Each entry in the listing below should be returned precisely as it is.

────

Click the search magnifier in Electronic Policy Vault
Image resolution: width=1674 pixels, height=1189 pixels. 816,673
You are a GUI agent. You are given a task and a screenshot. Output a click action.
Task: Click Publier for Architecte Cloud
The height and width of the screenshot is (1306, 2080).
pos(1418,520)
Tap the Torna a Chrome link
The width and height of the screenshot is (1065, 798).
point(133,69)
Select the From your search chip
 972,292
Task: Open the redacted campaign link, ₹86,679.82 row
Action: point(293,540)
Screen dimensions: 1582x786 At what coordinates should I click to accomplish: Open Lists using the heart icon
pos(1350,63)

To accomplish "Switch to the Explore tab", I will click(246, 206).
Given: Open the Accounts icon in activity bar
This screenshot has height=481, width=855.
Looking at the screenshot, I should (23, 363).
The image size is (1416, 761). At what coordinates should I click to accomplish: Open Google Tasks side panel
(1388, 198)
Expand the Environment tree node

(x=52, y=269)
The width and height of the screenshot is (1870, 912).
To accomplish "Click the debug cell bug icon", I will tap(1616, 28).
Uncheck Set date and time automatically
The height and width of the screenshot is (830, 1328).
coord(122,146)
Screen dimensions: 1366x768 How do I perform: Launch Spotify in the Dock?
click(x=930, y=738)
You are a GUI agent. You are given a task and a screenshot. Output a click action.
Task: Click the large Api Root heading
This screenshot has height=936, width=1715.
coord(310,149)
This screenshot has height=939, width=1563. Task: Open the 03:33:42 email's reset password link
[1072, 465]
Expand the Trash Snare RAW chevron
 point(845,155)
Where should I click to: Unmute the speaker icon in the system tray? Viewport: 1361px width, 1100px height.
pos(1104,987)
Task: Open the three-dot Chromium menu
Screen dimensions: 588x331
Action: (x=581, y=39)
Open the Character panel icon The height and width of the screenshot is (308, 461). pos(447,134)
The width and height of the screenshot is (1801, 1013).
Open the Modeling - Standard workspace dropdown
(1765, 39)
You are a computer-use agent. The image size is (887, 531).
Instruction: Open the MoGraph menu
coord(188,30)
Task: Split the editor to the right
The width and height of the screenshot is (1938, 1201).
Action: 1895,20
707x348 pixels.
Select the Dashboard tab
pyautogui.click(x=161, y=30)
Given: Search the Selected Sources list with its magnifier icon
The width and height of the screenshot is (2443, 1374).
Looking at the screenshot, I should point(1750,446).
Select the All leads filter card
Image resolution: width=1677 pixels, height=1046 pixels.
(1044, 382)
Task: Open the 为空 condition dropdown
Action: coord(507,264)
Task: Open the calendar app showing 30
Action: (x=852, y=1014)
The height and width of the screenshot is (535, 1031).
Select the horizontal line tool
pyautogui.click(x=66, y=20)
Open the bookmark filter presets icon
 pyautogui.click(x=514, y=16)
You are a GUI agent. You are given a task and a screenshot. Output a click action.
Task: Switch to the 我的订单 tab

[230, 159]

────

#### [Response area]
Click the search magnifier in Electronic Policy Vault
Image resolution: width=1674 pixels, height=1189 pixels. 816,673
You are a GUI agent. You are given a task and a screenshot. Output a click action.
Task: Click Publier for Architecte Cloud
The height and width of the screenshot is (1306, 2080).
pos(1418,520)
Tap the Torna a Chrome link
The width and height of the screenshot is (1065, 798).
point(133,69)
Select the From your search chip
 972,292
Task: Open the redacted campaign link, ₹86,679.82 row
Action: point(293,540)
Screen dimensions: 1582x786 At what coordinates should I click to accomplish: Open Lists using the heart icon
pos(1350,63)

To accomplish "Switch to the Explore tab", I will click(246, 206).
Given: Open the Accounts icon in activity bar
This screenshot has height=481, width=855.
Looking at the screenshot, I should (23, 363).
The image size is (1416, 761). At what coordinates should I click to accomplish: Open Google Tasks side panel
(1388, 198)
Expand the Environment tree node

(x=52, y=269)
The width and height of the screenshot is (1870, 912).
To accomplish "Click the debug cell bug icon", I will tap(1616, 28).
Uncheck Set date and time automatically
The height and width of the screenshot is (830, 1328).
coord(122,146)
Screen dimensions: 1366x768 How do I perform: Launch Spotify in the Dock?
click(x=930, y=738)
You are a GUI agent. You are given a task and a screenshot. Output a click action.
Task: Click the large Api Root heading
This screenshot has height=936, width=1715.
coord(310,149)
This screenshot has height=939, width=1563. Task: Open the 03:33:42 email's reset password link
[1072, 465]
Expand the Trash Snare RAW chevron
 point(845,155)
Where should I click to: Unmute the speaker icon in the system tray? Viewport: 1361px width, 1100px height.
pos(1104,987)
Task: Open the three-dot Chromium menu
Screen dimensions: 588x331
Action: (x=581, y=39)
Open the Character panel icon The height and width of the screenshot is (308, 461). pos(447,134)
The width and height of the screenshot is (1801, 1013).
Open the Modeling - Standard workspace dropdown
(1765, 39)
You are a computer-use agent. The image size is (887, 531).
Instruction: Open the MoGraph menu
coord(188,30)
Task: Split the editor to the right
The width and height of the screenshot is (1938, 1201).
Action: 1895,20
707x348 pixels.
Select the Dashboard tab
pyautogui.click(x=161, y=30)
Given: Search the Selected Sources list with its magnifier icon
The width and height of the screenshot is (2443, 1374).
Looking at the screenshot, I should point(1750,446).
Select the All leads filter card
Image resolution: width=1677 pixels, height=1046 pixels.
(1044, 382)
Task: Open the 为空 condition dropdown
Action: coord(507,264)
Task: Open the calendar app showing 30
Action: (x=852, y=1014)
The height and width of the screenshot is (535, 1031).
Select the horizontal line tool
pyautogui.click(x=66, y=20)
Open the bookmark filter presets icon
 pyautogui.click(x=514, y=16)
You are a GUI agent. You are given a task and a screenshot. Output a click action.
Task: Switch to the 我的订单 tab

[230, 159]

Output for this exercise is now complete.